Art Brut Japan

Die Ausstellung mit Werken von mehrheitlich jungen japanischen Art Brut Kunstschaffenden ist in Zusammenarbeit mit dem Museum im Lagerhaus, Stiftung für schweizerische Naive Kunst und Art Brut, St. Gallen, entstanden, das 2014 eine grosse Show «Art Brut Japan – Schweiz» zeigte. 

Wundersame Arbeiten erfüllen die legendären Räume des Musée Visionnaire, vormals Galerie Lelong, mit animistischem Leben. Die nun hier ausgewählten Positionen sind mit Fotografien über Eijiro Miyama und Shinichi Sawada des renommierten Schweizer Fotografen Mario Del Curto (*1955) ergänzt, die neben dem Film über den Künstler Macoto Toya erstmals gezeigt werden.

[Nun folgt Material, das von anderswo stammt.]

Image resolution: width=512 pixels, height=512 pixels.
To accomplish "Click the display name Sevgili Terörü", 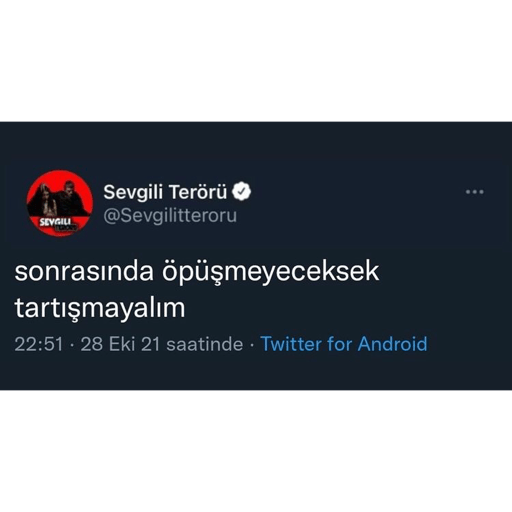I will pos(165,192).
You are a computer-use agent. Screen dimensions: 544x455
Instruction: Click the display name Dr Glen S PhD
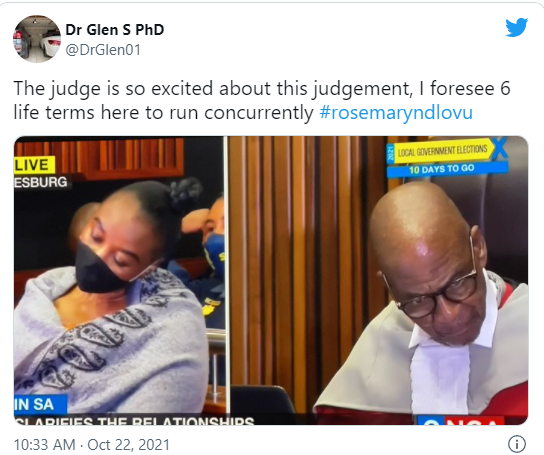pos(115,30)
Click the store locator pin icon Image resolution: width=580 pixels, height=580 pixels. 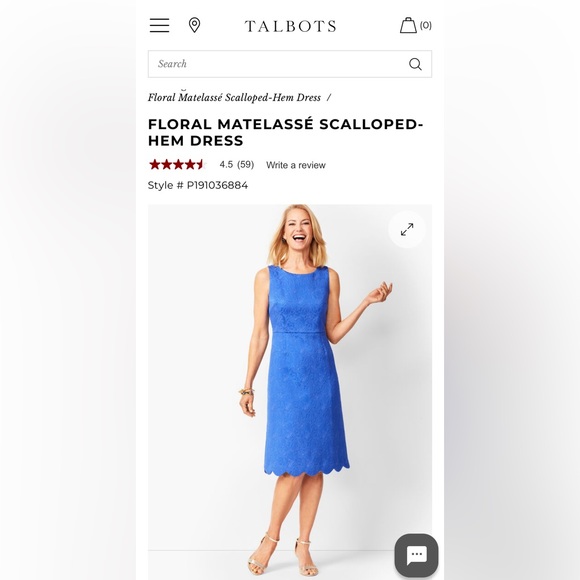195,25
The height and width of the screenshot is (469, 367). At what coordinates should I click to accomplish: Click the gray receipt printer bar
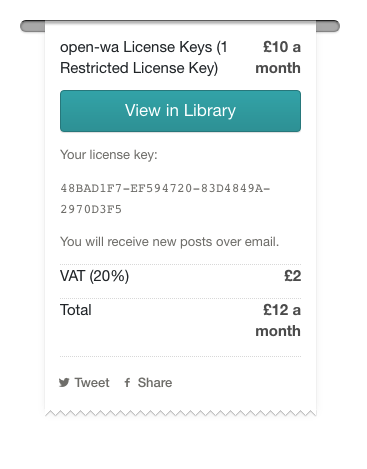[x=180, y=26]
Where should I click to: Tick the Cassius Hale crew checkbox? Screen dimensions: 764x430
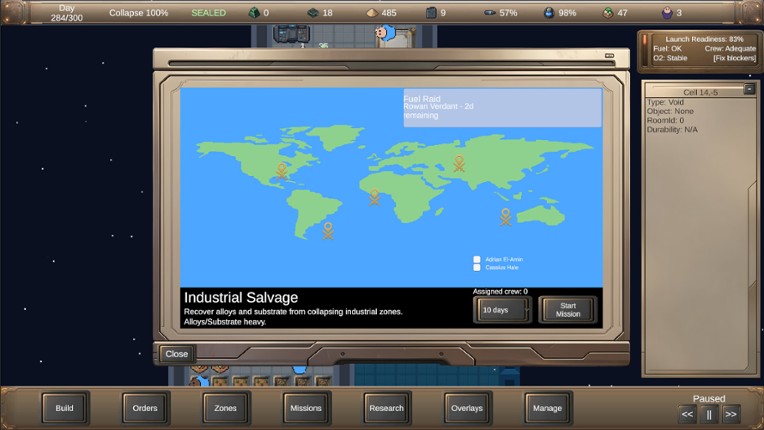(477, 268)
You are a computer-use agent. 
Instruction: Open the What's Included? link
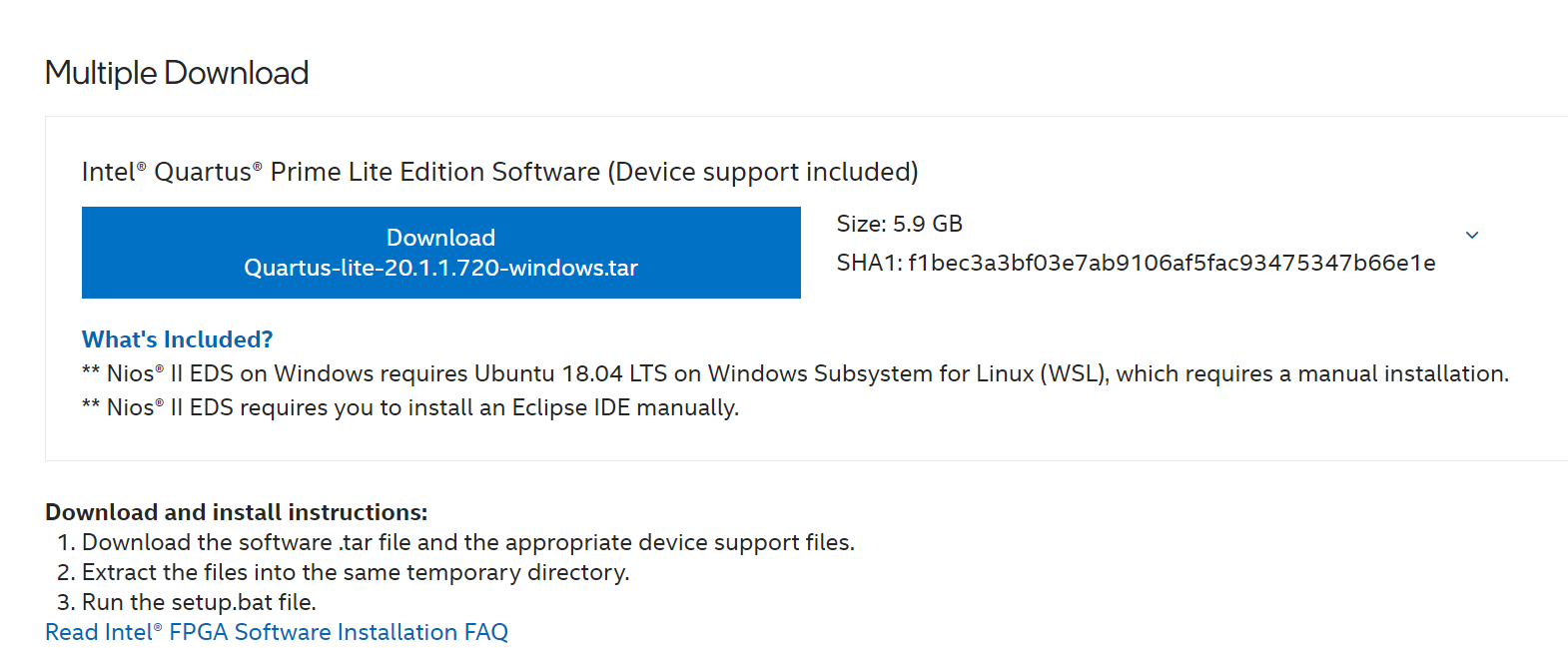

Neben Shinichi Sawada, dem Shooting Star der letzten Biennale in Venedig, der nach einer jahrtausende alten Tradition geheimnisvolle Objekte aus Ton einer ureigenen Mythologie formt, sind auch neue Werke japanischer Art Brut zu sehen, die bislang noch nie in Europa gezeigt wurden: Etwa ausdrucksstarke Zeichnungen von Takashi Shuji (*1974) und Kenji Tomiyama (*1957) sowie Hefte von Takuma Uchida (*1982). Während der 1934 geborene Eijiro Miyama in bizarrer Aufmachung durch die Strassen von Yokohama gondelt, fällt in vielen Werken das junge Alter einer Generation auf, die mit Manga und Anime aufgewachsen ist; so etwa die roboterartigen Miniaturkrieger aus Aluminiumbändern von Shota Katsube (*1991). Dagegen sind die meist nackten, genähten Stoffpuppen von Sakiko Kono (*1945) von subtiler Einfachheit, welche eine Parallelwelt ihres Wohnheims bevölkern. Die Städtevisionen mit realen, oft technoiden Versatzstücken von Yuji Tsuji (*1977) und Norimitsu Kokubo (*1995) geben zu bedenken, dass Maschinenträume und technische Systeme sich unabhängig vom kulturellen Hintergrund Asiens oder Europas wiederholt in der Art Brut durchsetzen.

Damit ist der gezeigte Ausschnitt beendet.